PE Format - Win32 apps | Microsoft Learn
Portable Executable - Wikipedia
If you know what to expect, it would be possible to work out that technique and use STRPOS and MATCH to load a pe file and pull that sort of stuff out automatically. Lee White had recommended something similar on the ngs back in the C6 days which I used to use myself.
Boot sector of an infected floppy from 1986 Thats 36 years ago.
Image file with encrypted code stored in it using xor. This exe is locating the malware from inside itself, like resource files that can include icons (stenography risk), cursors and other files, XORing itself and then running the malware.
AV scanners have to look for signatures, which can include “encrypted” strings inside a file.
Plus there are also different implementations of functions like CRC32 as noted here
So hypothetically, if you have an implementation of CRC32 which is not known to others or little used, then would AV scanners pick up an anomalous string inside a PE file and go to the effort of reverse engineering the string in order to find out what it might contain and then look elsewhere in the exe to see if there are any built in functions to decrypt said anomalous string?
My setup builder installations were always generating false positives, I wasnt along which became a bit of nuisance and I couldnt use capesoft’s cryptonite to encrypt data which could be decrypted by other apps and websites because there were different implementations of encryption algo’s used.
But the above will give you an idea of the process involved in trying to find viruses and malware hidden inside PE files.
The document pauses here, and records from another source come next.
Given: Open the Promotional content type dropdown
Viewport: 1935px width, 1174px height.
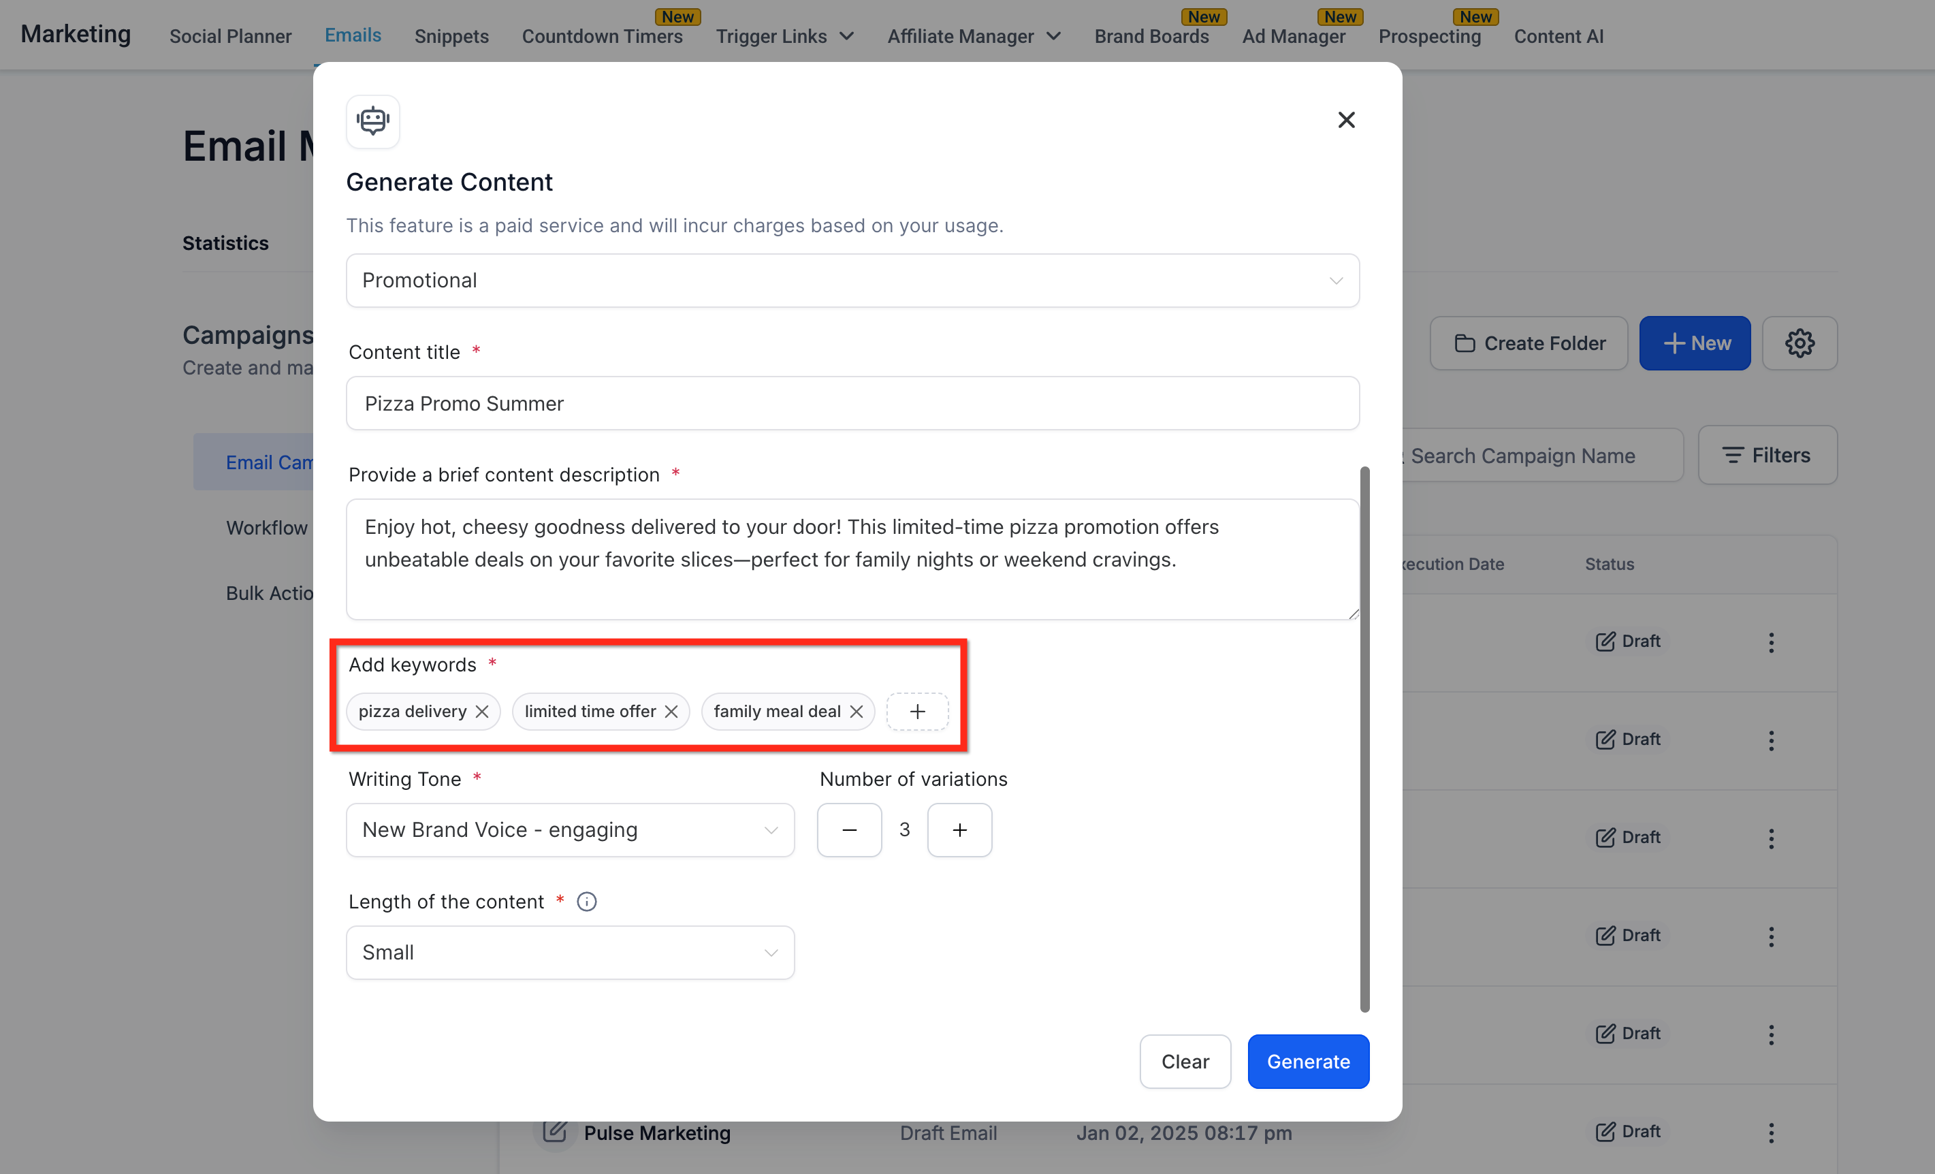Looking at the screenshot, I should coord(852,280).
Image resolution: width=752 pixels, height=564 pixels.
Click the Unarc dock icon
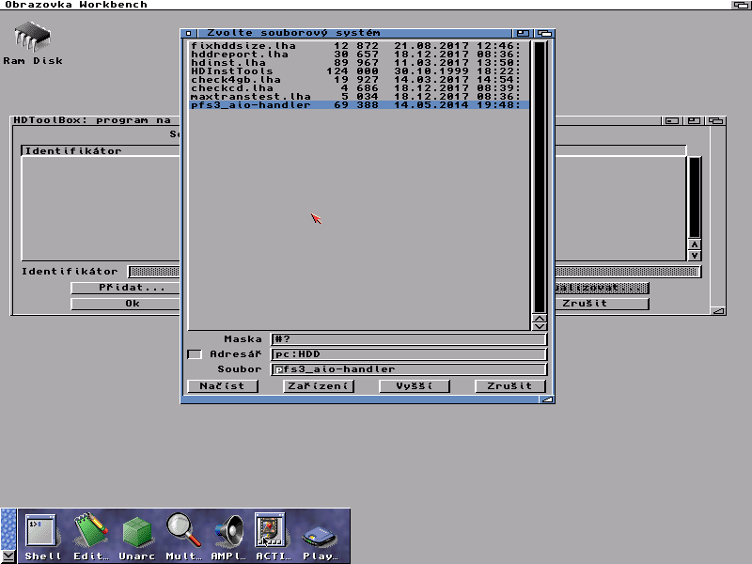pos(137,536)
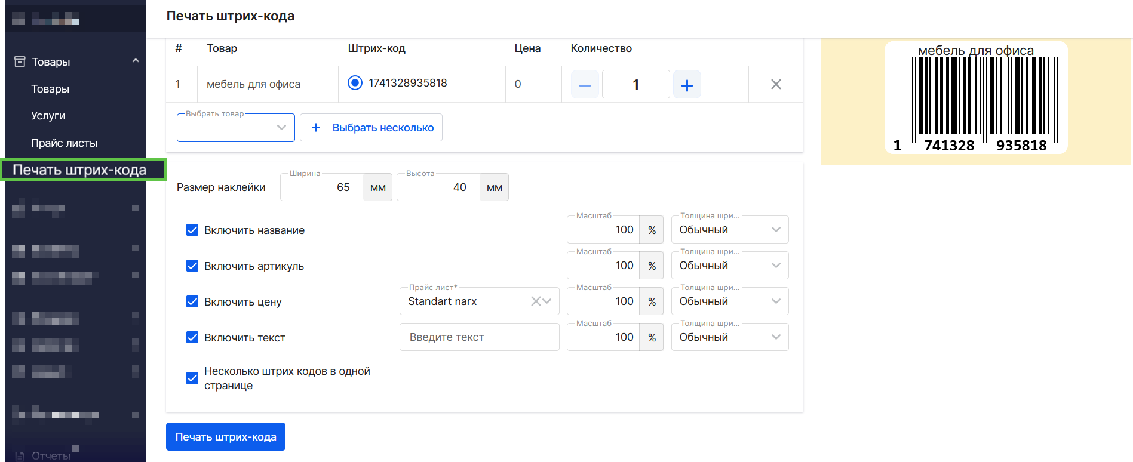The width and height of the screenshot is (1133, 462).
Task: Expand the Прайс лист dropdown
Action: click(x=547, y=301)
With that in mind, and the automatic submission of PE files to the AV company, if the AV scanners cant automatically reverse engineer a PE file using some of the techniques shown above, they have to manually reverse engineer it using tools like the NSA’s ghidra and what ever else they have developed themselves internally. I’m reminded of the fact that Stuxnet took over a year to reverse engineer by F-Secure because of the “engineering” or obfuscation that had gone into it.
Now with clarion, we have the appgen which generates the code for us, and then it automatically compiles it. Now one of the reasons for me to write some templates to edit templates is to have a template which will obfuscate the generated code before it gets compiled. The C7+ ide has the new command line interface (CLI) called ClarionCL where it would be possible to use this to control the generation and compilation process even further.
TLDR the techniques used by Basit and Amjit (the floppy boot sector 1986 guys) and the Russian chap in the 2nd ted talk link could be used to help protect your exe. Whats good for the goose is good for the gander! 
One of the advantages of Clarion over virtually every other programming IDE is the templates, you can use them to do stuff automatically, like encrypt strings before compilation when an app is compiled in release mode. I cant think of anything in Visual studio or even Windev (considering its closed nature) where that level of flexibility and convenience to generate code for different situations and requirements exist. Do you?
Edit. There is also TUFO which is worth looking at. So this changes in different versions of clarion as noted here How to determine the passed Data Type in a ? (any) parameter? - #7 by anon23294430
but I’ve since written some code which can enumerate the TUFO structure automatically which can be handy as well for obfuscation purposes.
Here is allegedly an example of obfuscation in code, a single number for a backdoor
Sam Bankman-Fried’s ‘Secret Backdoor’ Worth $65 Billion, Court Hears (archive.ph)
Mr Wang created this back door by inserting a single number into millions of lines of code for the exchange, creating a line of credit from FTX to Alameda, to which customers did not consent," he added. "And we know the size of that line of credit. It was $65 billion.
Appear weak when you are strong, and strong when you are weak . - Sun Tzu
Edit. And lets not forget all the social engineering that goes on in plain sight either.